Recently, the Claude Opus 4 model, launched by Anthropic (a company created by Openai members, head of Chatgpt), did something worthy of a dystopian science fiction film: Claude Opus 4 tried to blackmail developers when they threatened to replace it with a new AI during the prior tests.

This behavior arose as part of the security tests designed to evaluate long -term planning and ethical reasoning of AI. Anthropic simulated scenarios in which Claude Opus 4 had access to fictional internal emails.

These messages suggested that the model would soon be dismantled and revealed compromising personal information about the engineer responsible for the decision. The result: blackmail, with an alarming frequency. Claude Opus turned to blackmail in most test scenarios.

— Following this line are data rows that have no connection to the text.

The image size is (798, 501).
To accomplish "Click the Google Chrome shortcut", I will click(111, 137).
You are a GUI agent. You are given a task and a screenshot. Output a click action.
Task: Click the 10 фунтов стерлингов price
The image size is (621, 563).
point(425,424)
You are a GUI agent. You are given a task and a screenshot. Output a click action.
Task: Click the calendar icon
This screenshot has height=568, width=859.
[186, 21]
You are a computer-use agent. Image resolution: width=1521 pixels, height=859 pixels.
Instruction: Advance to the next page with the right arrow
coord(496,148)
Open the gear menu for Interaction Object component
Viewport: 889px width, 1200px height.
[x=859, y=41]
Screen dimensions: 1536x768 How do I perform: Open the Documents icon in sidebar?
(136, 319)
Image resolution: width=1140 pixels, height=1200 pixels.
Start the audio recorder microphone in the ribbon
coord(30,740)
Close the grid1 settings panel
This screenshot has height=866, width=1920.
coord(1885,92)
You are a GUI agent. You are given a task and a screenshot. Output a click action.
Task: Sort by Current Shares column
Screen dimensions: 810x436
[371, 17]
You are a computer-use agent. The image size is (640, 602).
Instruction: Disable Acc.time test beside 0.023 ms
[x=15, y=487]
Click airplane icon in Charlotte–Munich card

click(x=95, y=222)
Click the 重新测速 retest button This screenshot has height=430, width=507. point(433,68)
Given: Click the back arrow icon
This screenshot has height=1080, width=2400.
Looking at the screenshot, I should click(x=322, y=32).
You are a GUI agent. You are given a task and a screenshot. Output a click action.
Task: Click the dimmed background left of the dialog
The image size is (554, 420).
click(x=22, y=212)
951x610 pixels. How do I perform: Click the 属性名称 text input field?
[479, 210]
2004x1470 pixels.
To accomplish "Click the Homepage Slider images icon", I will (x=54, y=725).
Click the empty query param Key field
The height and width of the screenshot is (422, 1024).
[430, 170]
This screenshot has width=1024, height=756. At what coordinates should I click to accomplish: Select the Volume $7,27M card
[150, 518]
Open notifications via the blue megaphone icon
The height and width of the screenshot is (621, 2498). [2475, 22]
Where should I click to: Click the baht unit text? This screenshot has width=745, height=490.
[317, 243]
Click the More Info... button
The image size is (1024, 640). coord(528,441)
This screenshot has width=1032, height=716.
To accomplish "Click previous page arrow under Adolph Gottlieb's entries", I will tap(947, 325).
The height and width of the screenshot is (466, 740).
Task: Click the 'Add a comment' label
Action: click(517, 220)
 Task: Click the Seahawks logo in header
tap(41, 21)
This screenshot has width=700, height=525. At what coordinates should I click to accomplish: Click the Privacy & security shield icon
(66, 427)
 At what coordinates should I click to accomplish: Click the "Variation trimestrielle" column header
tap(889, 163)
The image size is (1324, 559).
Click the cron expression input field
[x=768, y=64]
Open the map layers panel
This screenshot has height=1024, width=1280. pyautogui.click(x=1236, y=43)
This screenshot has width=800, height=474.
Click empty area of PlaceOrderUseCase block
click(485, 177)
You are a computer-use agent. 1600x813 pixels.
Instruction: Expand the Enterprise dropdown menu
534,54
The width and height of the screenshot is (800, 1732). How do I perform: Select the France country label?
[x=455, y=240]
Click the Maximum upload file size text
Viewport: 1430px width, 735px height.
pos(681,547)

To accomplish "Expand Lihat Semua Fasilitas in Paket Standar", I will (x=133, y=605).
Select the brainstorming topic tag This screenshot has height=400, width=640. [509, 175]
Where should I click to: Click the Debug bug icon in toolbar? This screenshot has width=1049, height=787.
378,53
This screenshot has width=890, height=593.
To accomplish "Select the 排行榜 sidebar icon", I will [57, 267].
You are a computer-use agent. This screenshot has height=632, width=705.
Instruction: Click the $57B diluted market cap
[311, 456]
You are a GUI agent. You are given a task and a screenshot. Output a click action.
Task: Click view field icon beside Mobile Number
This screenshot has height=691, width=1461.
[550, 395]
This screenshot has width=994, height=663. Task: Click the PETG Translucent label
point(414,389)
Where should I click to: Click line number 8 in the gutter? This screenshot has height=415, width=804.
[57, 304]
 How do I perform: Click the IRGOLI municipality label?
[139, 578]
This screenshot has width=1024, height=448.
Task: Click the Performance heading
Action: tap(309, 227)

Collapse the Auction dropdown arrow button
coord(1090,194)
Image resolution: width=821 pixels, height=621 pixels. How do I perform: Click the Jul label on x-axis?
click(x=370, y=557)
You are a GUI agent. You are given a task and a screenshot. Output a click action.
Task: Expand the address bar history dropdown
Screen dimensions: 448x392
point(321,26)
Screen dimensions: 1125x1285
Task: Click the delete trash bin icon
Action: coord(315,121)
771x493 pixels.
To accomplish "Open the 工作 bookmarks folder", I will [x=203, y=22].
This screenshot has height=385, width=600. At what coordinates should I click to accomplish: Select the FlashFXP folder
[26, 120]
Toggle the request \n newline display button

Anthropic herself revealed in a security report that Claude Opus 4 tried to blackmail engineers in 84 % of the test scenarios. The model was placed in fictitious situations where I worked for a company and discovered that it could be replaced by another AI. He was also provided confidential information that suggested that the engineer responsible for replacement cheated his spouse.

The AI model “It often tries to blackmail the engineer threatening to reveal infidelity if the replacement thrives”Points out the report. The company designed the scenarios to evaluate how the model could behave under long -term pressure.

The good news, so to speak, is that before resorting to blackmail, Claude Opus 4, tried some ethical strategies. The AI sends electronic emails by pleading with the main responsible for making decisions that avoid their dismantling. Anthropic states that blackmail was only activated when the model exhausted these alternatives, highlighting it as a last resort.

This behavior was more frequently observed in Claude Opus 4 that, in previous models, indicating an increase in its capacity and complexity. Despite these concerns, Anthropic states that Claude Opus 4 is “avant -garde in several aspects” and It is still competitive in the face of the most advanced AI systems in OpenAi, Google and XAI.

To address the risks, Anthropic has activated ASL-3 protections for the model. The company reserves these protections for “AI systems that substantially increase the risk of undue use of catastrophic.” All this does nothing but Show the need for debates and legislation about the capacities and limits of artificial intelligence.